- **TASK INSTRUCTIONS**: Would you tally how many lines in the records include the word "agent"? Reply with the number only.

[Opening INFORMATION SUPPLIED section]

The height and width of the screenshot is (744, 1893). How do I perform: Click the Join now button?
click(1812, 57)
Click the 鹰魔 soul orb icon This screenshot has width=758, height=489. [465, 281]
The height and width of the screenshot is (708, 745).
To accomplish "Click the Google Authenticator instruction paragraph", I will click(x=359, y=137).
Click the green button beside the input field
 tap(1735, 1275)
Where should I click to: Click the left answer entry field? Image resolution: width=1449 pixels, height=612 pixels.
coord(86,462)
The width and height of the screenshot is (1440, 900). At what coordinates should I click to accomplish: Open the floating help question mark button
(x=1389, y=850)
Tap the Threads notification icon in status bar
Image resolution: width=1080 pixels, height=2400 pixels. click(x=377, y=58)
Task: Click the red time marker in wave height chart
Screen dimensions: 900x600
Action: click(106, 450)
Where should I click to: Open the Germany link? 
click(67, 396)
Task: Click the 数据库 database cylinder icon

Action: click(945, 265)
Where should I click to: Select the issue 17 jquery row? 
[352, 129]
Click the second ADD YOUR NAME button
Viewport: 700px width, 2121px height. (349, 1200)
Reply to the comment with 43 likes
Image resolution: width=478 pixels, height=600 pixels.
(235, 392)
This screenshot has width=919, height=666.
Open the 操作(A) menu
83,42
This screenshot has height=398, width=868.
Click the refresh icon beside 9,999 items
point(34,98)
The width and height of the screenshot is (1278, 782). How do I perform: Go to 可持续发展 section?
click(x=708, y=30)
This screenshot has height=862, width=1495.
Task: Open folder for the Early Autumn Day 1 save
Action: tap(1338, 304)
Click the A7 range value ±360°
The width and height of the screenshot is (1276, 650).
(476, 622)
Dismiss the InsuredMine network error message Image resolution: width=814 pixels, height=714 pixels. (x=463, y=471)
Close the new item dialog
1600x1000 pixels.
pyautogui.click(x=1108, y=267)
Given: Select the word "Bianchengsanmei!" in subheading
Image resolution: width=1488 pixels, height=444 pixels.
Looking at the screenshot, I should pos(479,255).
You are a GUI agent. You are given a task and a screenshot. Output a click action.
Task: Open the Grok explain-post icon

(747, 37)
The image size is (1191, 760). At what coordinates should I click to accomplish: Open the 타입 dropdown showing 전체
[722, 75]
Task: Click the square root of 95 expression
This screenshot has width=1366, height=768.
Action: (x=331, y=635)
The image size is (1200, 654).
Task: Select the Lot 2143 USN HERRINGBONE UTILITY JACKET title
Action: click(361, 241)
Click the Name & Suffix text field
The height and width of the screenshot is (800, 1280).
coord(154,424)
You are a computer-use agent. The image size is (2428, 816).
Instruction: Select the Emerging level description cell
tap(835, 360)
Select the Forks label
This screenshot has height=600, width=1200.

[Closing INFORMATION SUPPLIED section]

- **SOLUTION BELOW**: 2